選んだ抜粋:
________________________

相談者:Mさん(福岡県在住)
夫53歳(会社員)、妻50歳(契約社員)
Q. 住宅ローンの一括返済と投資、どちらが優先?
いつも楽しく拝見させていただいてます。
末子の学費のめどがたち、老後資金を考えた生活を始めています。
ご相談は、住宅ローン(残り20年、利率1.175%、残570万円)を預金を使って一括返済するか、その余力を投資に回すか、です。
また、来年から始まる新NISAを夫にも始めてもらいたいのですが、「投資などは怖いもの!」との意識が強く説得できません。インフレに備え、預金以外の方法を知ってほしいのと、節約するためにある程度の知識を共有して話し合いたいのですが…。

________________________

データ抜粋:
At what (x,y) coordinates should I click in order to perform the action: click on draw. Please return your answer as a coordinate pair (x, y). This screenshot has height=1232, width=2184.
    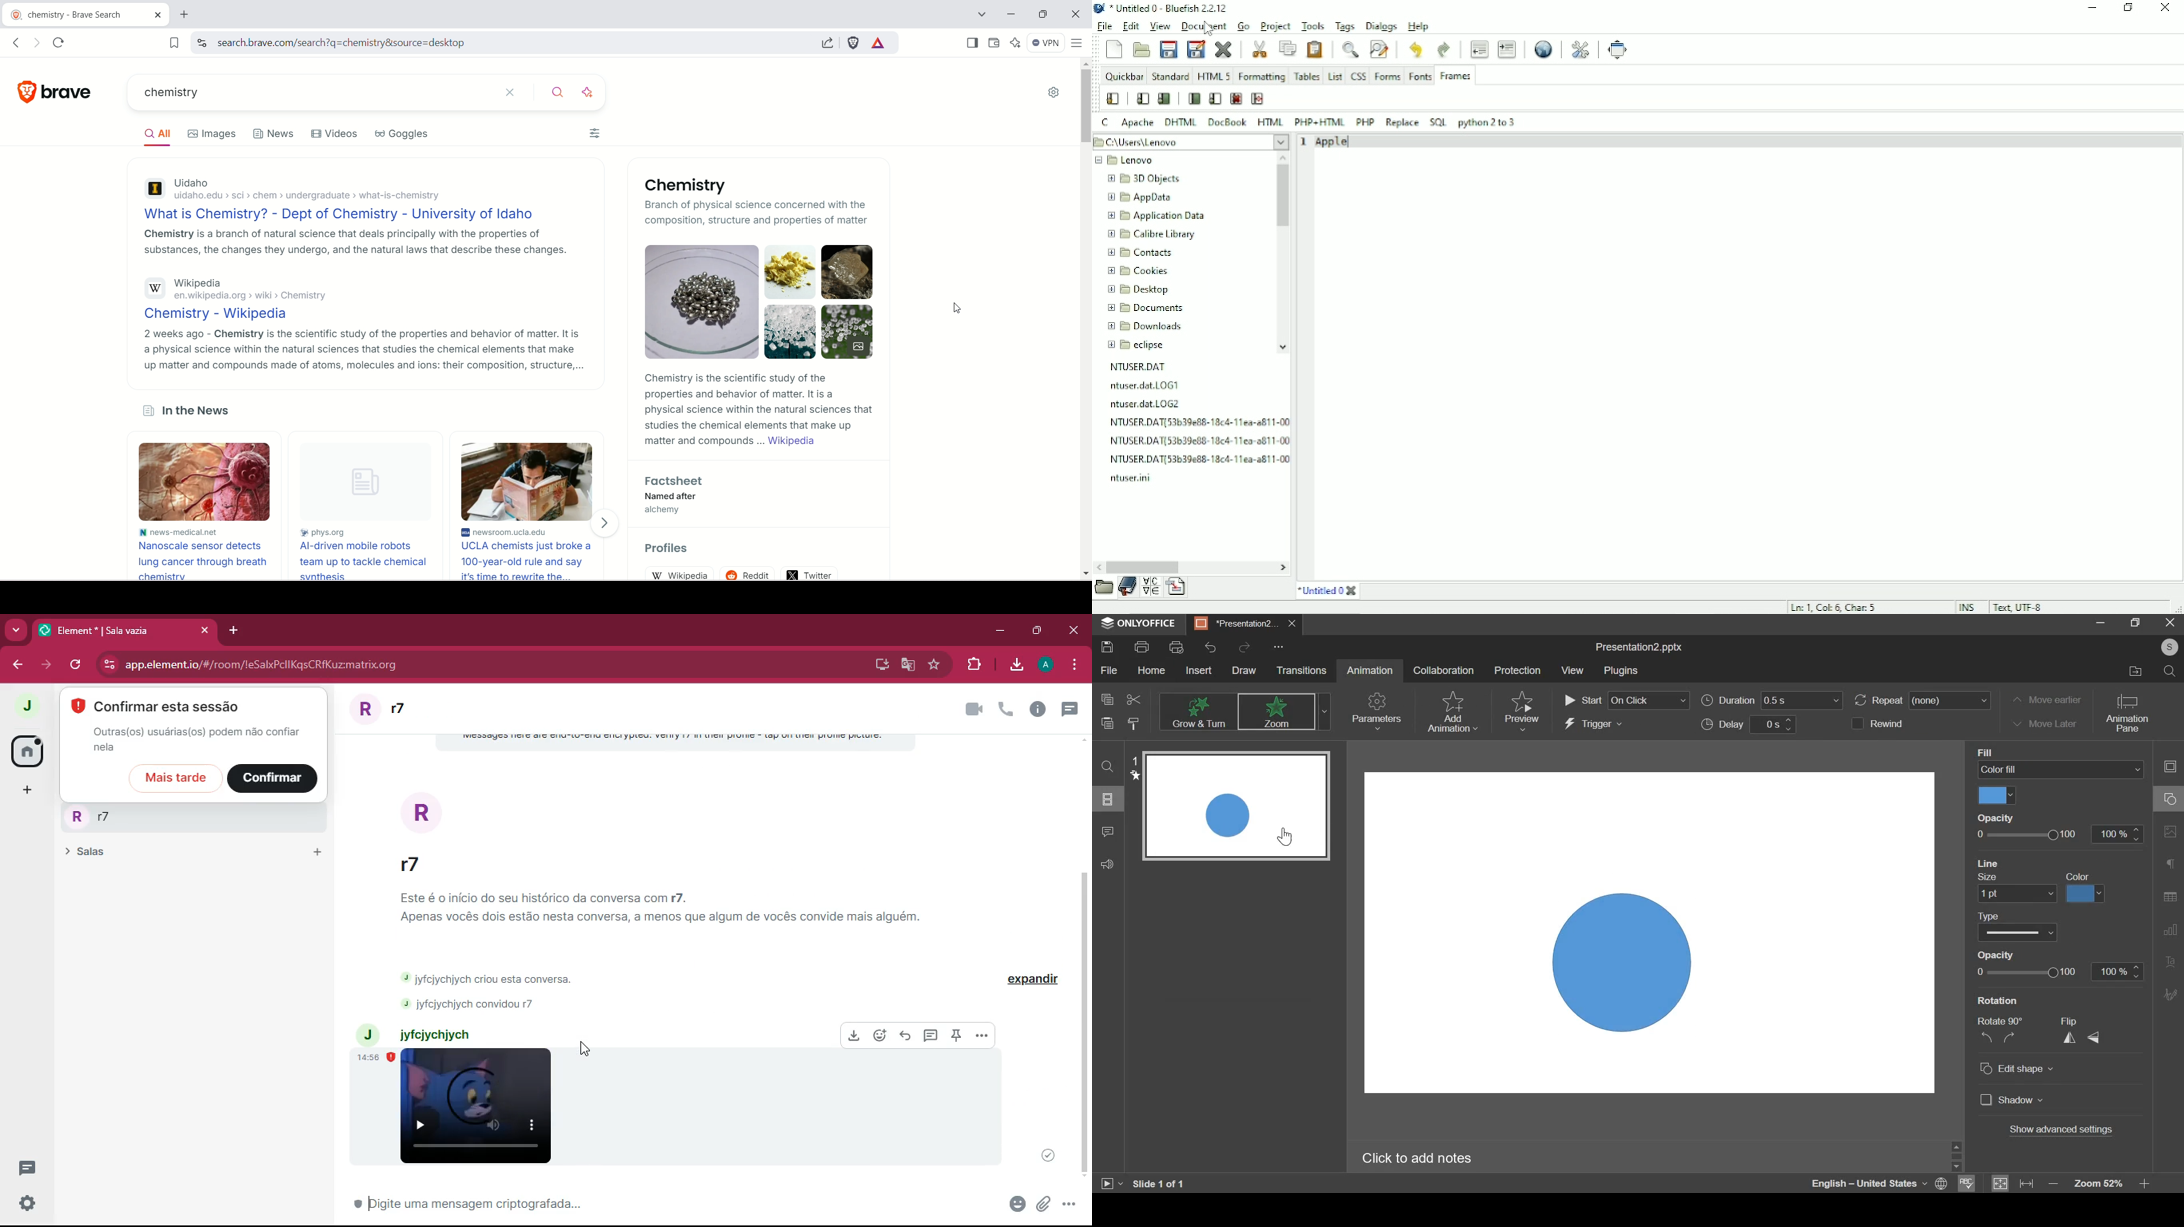
    Looking at the image, I should click on (1245, 671).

________________________

上の住宅ローンの相談文のうち、「夫53歳(会社員)、妻50歳(契約社員)」から「して話し合いたいのですが…。」までを、両端の語句も含めて一字も変えずに書き写してください。

夫53歳(会社員)、妻50歳(契約社員)
Q. 住宅ローンの一括返済と投資、どちらが優先?
いつも楽しく拝見させていただいてます。
末子の学費のめどがたち、老後資金を考えた生活を始めています。
ご相談は、住宅ローン(残り20年、利率1.175%、残570万円)を預金を使って一括返済するか、その余力を投資に回すか、です。
また、来年から始まる新NISAを夫にも始めてもらいたいのですが、「投資などは怖いもの!」との意識が強く説得できません。インフレに備え、預金以外の方法を知ってほしいのと、節約するためにある程度の知識を共有して話し合いたいのですが…。